Mensaje de Monseñor Olivera para la Pascua 2017

Mensaje del Presidente de la Comisión Episcopal de Comunicación Social, monseñor Santiago Olivera, para la Pascua 2017.

Queridos amigos:

Tenemos la alegría,  la gracia de celebrar una nueva Pascua, un nuevo tiempo en el cual actualizamos el mensaje  central de nuestra fe: Dios nos amó tanto, nos amó tanto Dios, que envió a  su hijo Jesús para rescatarnos, para redimirnos, para salvarnos. Y nos salva amándonos, nos salva liberándonos de toda esclavitud del pecado y de la muerte.

Sin lugar a dudas este es el tiempo de la alegría, el tiempo de la esperanza. Cristo ha resucitado y le da sentido a nuestra vida de creyentes, nuestra vida de fe. Nos regala el Señor este tiempo nuevo. No es un tiempo más en nuestra vida, es un tiempo nuevo. Descubrimos que las mujeres que van a buscar al señor al sepulcro, se encuentran con la noticia de que no está. Con temor frente a lo que ha sucedido, pero llenas de alegría,  dice el evangelio, rápidamente van a dar la noticia a los discípulos.

Así también tenemos que ser los creyentes, los  cristianos. Sin parar, con prontitud, entusiasmo, con una cara verdaderamente  gozosa,  salir al encuentro de los hermanos a anunciar que Cristo está vivo. También ese Cristo lo seguimos encontrando en aquellos hermanos que más sufren, en aquellos hermanos que están pasando dificultades en sus vidas, en las relaciones humanas, familiares,  personales. En carencias y dificultades, en trabajo, en la enfermedad.

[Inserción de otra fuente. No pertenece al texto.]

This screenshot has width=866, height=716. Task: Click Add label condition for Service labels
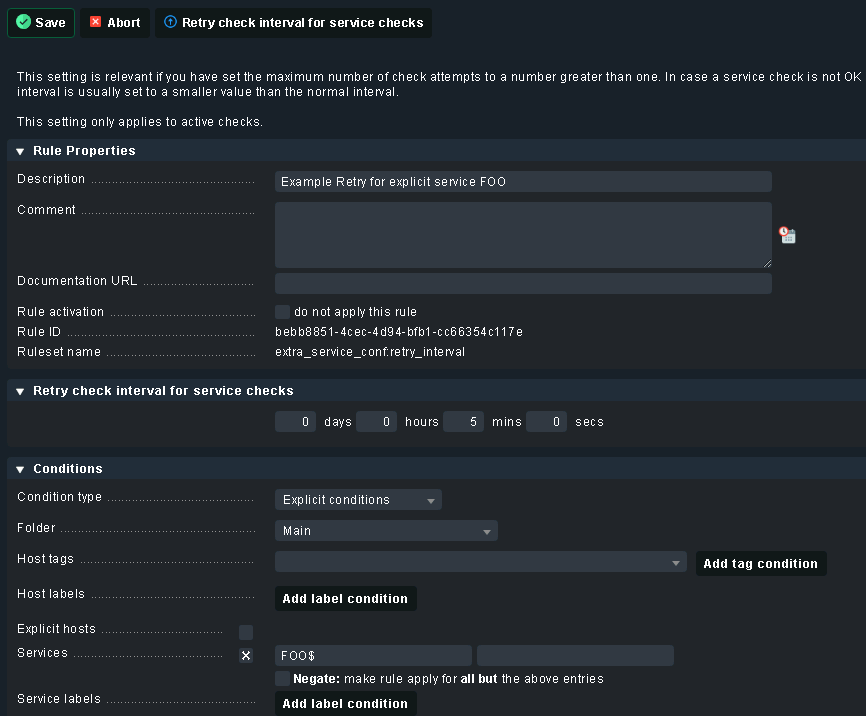(x=345, y=704)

Tanto dolor hay en nuestros pueblos, en nuestras ciudades, en nuestras familias. Cristo tiene la palabra, Cristo tiene un mensaje. Es el  mensaje de la salud, el mensaje de la salvación. Es la invitación para que todos nos construyamos en servidores y en samaritanos los unos de los otros. Quiera terminar con lo que Francisco hace un  tiempo nos decía. Una invitación que renovamos y recreamos junto al Papa Francisco: Él nos compartía: “acepta entonces que Jesús resucitado entre en tu vida, acógelo como amigo con confianza.  Él es la vida. Si hasta ahora has estado lejos de él, da un pequeño paso. Te acogerá con los brazos abiertos. Si eres indiferente acepta arriesgar y no quedarás decepcionado. Si te parece difícil seguirlo, no tengas miedo, confía en el.  Ten la seguridad de que él está cerca de ti. Está contigo y te dará la paz que buscas, y la fuerza para vivir como él quiere”.

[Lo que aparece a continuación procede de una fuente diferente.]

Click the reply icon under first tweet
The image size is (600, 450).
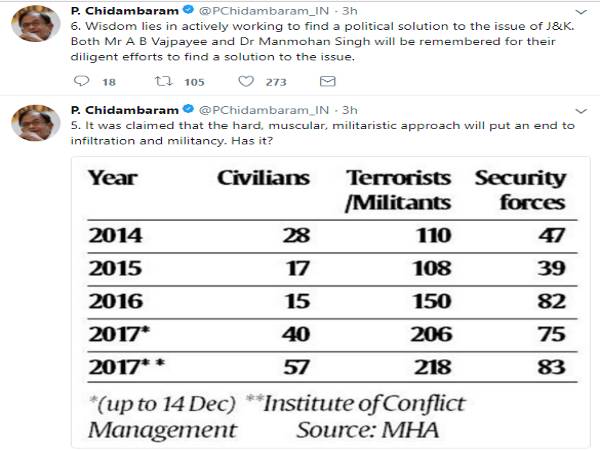pos(82,82)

Les mando un fuerte abrazo, muy feliz Pascua. Que este paso de Jesús por la vida de cada uno de nosotros nos transforme y cambie nuestro corazón. Nos haga verdaderos testigos de nuestra fe. Hacen falta muchos testigos. Nuestro testimonio será un signo de que nos hemos encontrado con Jesús, y salimos a comunicarlo, anunciarlo y compartirlo, haciendo servicio de nuestra vida.